Constantemente imprevisível, o filme traz o famoso clichê da estudante que se apaixona pelo carismático e intrigante professor, só que este último está no limite e ministra suas aulas teóricas de filosofia com um cansaço plangitivo. E é aqui que encontro toda a maldade de Allen, no uso oportunista destas referências filosóficas muito gerais (em Kant, mentir não é permitido; para Sartre, “o inferno são os outros”) que se verificarão na prática, nomeadamente numa segunda parte de tirar o fôlego e brilhantemente cínica, onde a felicidade é encontrada na imoralidade.
A leveza e a escuridão, o clichê e a surpresa, o racional e o irracional, todos esses opostos se confrontam e se encaixam em um cenário muito bem elaborado e através de diálogos de muita delicadeza.

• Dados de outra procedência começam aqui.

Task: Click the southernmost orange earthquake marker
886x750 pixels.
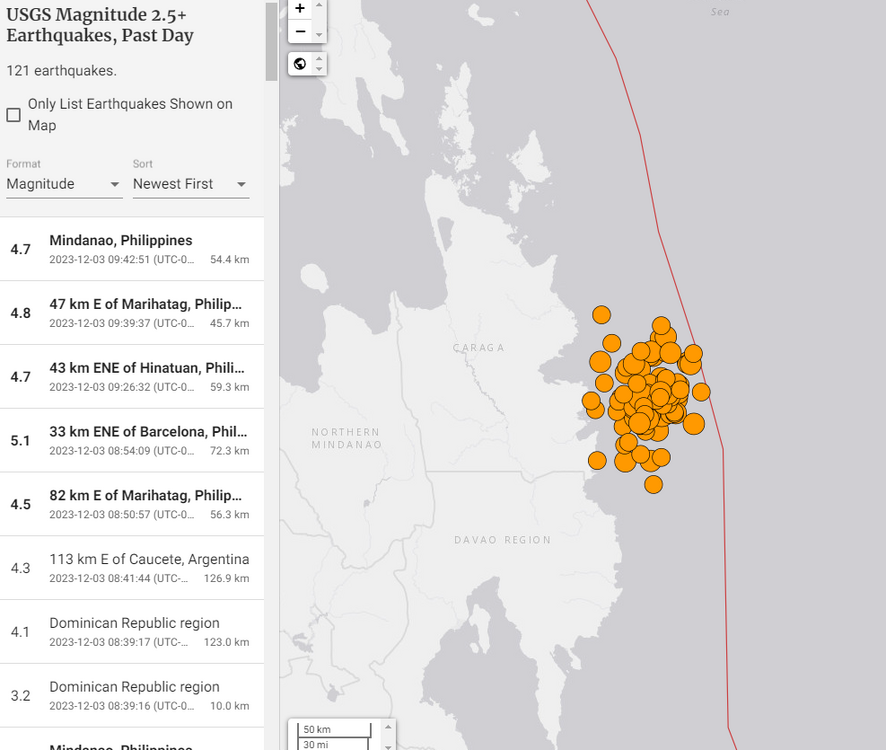Action: click(x=653, y=484)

Apesar do peso, como a música alegre que acaba criando uma dissonância constrangedora com um cenário que toma rumos sombrios, "O Homem Irracional", permanece bastante jubiloso. Um filme muito agradável e com grande elegância formal.
Vamos combinar que escolheram um nome péssimo para o filme, nem um pouco atrativo...
Causou um certo estranhamento quando o filme começou a ir para um rumo inesperado, mas depois de um tempo vc embarca na ideia e fica curioso para saber o desenrolar.
Sem contar que foi um alívio não cair no clichê de focar demais ou criar um drama em torno do romance entre o professor e a aluna, sobre a diferença etária deles, a respeito de infidelidade, que já foram motes explorados a exaustão em outros filmes.
Outra coisa, passei a ficar incomodada ao supor que o Woody Allen estava repetindo a fórmula de
Match Point ao tratar sobre o dilema moral de se cometer um assassinato por motivos egoístas.
Ainda bem que a Jill não morreu no final e foi uma boa piada que ela tenha sido protegida pela lanterna.
Quanto ao elenco, a Emma Stone está cativante, convincente e bela como sempre e, definitivamente, esse não foi um dos melhores papéis do Joaquin Phoenix. Não sei se foi o personagem que não me agradou ou se foi uma escolha equivocada de casting.